5. The murder was committed in a cold, calculated, and premeditated manner without any pretense of moral or legal justification [F.S. 921.141(5)(i)]. The evidence reflects that the defendant, by his own admission, stopped at the State Farm Office prior to the noon hour. He saw Janet and spoke with her at that time. He knew she was alone. Also, the office hours were clearly posted on the front door of the office. The defendant prepared for his crime by parking his truck in the woods some distance behind the State Farm Office so that it could not be seen from the office or the highway. During the noon hour, he then broke into the office and awaited Janet's return. After completion of his crimes the defendant murdered Janet, thus disposing of the only witness. He then proceeded to dispose of other items connecting him with the crimes, including the knife.

There was time prior to the crimes for the defendant to reflect on the seriousness of his acts, to plan his acts, and to realize the penalty for his acts. The evidence leaves no doubt that the crime was planned and premeditated and that the murder was carried out in a cold and calculated manner.

After studying, considering and weighing all the evidence in the case, the Court makes the following findings of fact as to the mitigating circumstances.

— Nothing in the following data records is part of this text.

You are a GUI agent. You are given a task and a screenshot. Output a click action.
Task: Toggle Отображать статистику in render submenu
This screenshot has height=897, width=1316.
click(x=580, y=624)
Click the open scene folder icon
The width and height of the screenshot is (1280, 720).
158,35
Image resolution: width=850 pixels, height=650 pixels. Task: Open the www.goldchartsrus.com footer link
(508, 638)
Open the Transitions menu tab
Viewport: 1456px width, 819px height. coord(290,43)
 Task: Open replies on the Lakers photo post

The Court has taken into account the testimony of the defendant and the defendant's father. The Court finds that the defendant has no significant history of prior criminal activity. The Court has considered all the possible mitigating circumstances listed under Florida Statute 921.141(6) and any others that might apply. The Court finds, however, that the testimony and circumstances do not support any other mitigating circumstances. Even if the Court determined that each mitigating factor raised by the defendant had been established, that would not outweigh the overwhelming evidence of aggravating circumstances established by the testimony in this case.